[Stored items]
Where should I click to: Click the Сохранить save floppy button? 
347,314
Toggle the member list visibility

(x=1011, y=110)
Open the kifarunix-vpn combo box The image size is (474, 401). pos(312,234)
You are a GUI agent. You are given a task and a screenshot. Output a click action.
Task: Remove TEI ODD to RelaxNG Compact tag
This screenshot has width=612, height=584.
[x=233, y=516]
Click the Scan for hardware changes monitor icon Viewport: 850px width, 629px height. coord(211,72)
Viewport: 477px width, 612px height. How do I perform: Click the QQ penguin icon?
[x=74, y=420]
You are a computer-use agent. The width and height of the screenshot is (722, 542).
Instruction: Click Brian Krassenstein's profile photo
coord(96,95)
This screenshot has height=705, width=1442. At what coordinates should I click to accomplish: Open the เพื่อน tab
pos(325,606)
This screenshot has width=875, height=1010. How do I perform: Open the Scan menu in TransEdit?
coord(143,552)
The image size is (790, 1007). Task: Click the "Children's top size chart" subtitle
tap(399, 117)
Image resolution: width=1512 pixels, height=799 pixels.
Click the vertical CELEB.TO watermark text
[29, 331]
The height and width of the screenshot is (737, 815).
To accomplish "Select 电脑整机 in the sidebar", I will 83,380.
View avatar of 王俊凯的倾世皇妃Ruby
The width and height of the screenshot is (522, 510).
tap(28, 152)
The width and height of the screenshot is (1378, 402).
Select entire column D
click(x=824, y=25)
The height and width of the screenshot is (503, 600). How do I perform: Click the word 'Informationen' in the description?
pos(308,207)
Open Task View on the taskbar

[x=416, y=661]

- [What you need to do]: Please return the full set of records exactly as given above.

- [Solution to this exercise]:
Where should I click to: Click the Сохранить save floppy button? 
347,314
Toggle the member list visibility

(x=1011, y=110)
Open the kifarunix-vpn combo box The image size is (474, 401). pos(312,234)
You are a GUI agent. You are given a task and a screenshot. Output a click action.
Task: Remove TEI ODD to RelaxNG Compact tag
This screenshot has width=612, height=584.
[x=233, y=516]
Click the Scan for hardware changes monitor icon Viewport: 850px width, 629px height. coord(211,72)
Viewport: 477px width, 612px height. How do I perform: Click the QQ penguin icon?
[x=74, y=420]
You are a computer-use agent. The width and height of the screenshot is (722, 542).
Instruction: Click Brian Krassenstein's profile photo
coord(96,95)
This screenshot has height=705, width=1442. At what coordinates should I click to accomplish: Open the เพื่อน tab
pos(325,606)
This screenshot has width=875, height=1010. How do I perform: Open the Scan menu in TransEdit?
coord(143,552)
The image size is (790, 1007). Task: Click the "Children's top size chart" subtitle
tap(399, 117)
Image resolution: width=1512 pixels, height=799 pixels.
Click the vertical CELEB.TO watermark text
[29, 331]
The height and width of the screenshot is (737, 815).
To accomplish "Select 电脑整机 in the sidebar", I will 83,380.
View avatar of 王俊凯的倾世皇妃Ruby
The width and height of the screenshot is (522, 510).
tap(28, 152)
The width and height of the screenshot is (1378, 402).
Select entire column D
click(x=824, y=25)
The height and width of the screenshot is (503, 600). How do I perform: Click the word 'Informationen' in the description?
pos(308,207)
Open Task View on the taskbar

[x=416, y=661]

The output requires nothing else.